The point is this. Having committed to home-grown vaccines that are not nearly efficacious enough, China is going to have to continue harsh and economically crippling shutdowns to contain the virus. This is going to have effects on a whole host of firms across many industries, with Evergrande being only the first of many. Debt service continues even when economies are shut down.
How does this affect New York City real estate?

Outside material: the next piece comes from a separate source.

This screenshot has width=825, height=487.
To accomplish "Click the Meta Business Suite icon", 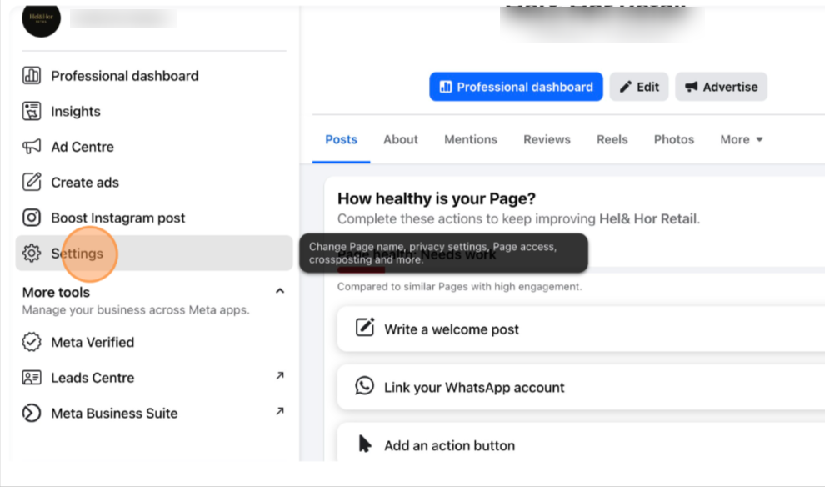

Chinese money either backs directly (at the General Partner level) or indirectly (LLP level, debt financing, etc.) a whole host of New York City development projects, including (just to name a few):
- MiMA – China Construction Group
- 110 Charlton – China Construction Group
- Eastlight – China Overseas
- Towers at Waldorf Astoria – Anbang Group
- Madison House – Fosun International
And the list goes on and on.
If – and to be fair it’s a big if – our analysis of the pandemic’s effect in China given the nature of its vaccine and China’s national policy response is correct, then many New York City development projects’ future financing could be in trouble. This would throw the completion of many projects into disarray and delay closings or result in buyouts and potential bankruptcies.
In short, buyers should double click on the backers of new developments if they are considering buying a unit there. Particular care should be taken with projects that are far from completion and are significantly backed by Chinese firms.
We will be continuing to follow this story in future newsletters.